Records to process section start

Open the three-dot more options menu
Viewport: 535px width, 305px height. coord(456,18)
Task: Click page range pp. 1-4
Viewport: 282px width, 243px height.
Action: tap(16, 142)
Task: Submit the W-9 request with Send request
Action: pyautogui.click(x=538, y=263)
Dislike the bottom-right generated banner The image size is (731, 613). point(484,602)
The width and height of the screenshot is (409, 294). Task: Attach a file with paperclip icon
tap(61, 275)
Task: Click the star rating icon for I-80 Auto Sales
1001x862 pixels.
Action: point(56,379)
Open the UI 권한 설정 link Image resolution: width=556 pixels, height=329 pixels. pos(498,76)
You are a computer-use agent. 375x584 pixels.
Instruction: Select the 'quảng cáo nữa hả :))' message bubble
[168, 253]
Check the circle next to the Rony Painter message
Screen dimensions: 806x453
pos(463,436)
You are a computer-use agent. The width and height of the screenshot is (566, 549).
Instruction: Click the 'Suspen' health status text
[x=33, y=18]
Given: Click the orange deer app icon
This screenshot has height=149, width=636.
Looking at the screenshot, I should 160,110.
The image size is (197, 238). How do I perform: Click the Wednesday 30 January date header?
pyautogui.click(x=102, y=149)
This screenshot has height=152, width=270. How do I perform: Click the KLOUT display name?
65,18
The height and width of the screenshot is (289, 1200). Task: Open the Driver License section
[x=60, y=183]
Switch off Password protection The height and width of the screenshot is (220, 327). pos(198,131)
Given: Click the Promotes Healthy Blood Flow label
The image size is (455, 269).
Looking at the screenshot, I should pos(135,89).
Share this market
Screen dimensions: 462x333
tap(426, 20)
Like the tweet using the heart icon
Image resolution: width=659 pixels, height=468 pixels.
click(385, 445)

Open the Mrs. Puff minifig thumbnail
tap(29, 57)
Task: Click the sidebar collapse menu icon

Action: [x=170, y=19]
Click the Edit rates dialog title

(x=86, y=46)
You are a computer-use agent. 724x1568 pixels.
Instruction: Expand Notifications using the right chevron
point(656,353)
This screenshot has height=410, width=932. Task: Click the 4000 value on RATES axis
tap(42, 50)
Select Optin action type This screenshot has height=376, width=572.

Records to process section end

# The task
Would you please reproduce the records above exactly, only from their first line through the line holding "Dislike the bottom-right", with both ends included?

# Result
Open the three-dot more options menu
Viewport: 535px width, 305px height. coord(456,18)
Task: Click page range pp. 1-4
Viewport: 282px width, 243px height.
Action: tap(16, 142)
Task: Submit the W-9 request with Send request
Action: pyautogui.click(x=538, y=263)
Dislike the bottom-right generated banner The image size is (731, 613). point(484,602)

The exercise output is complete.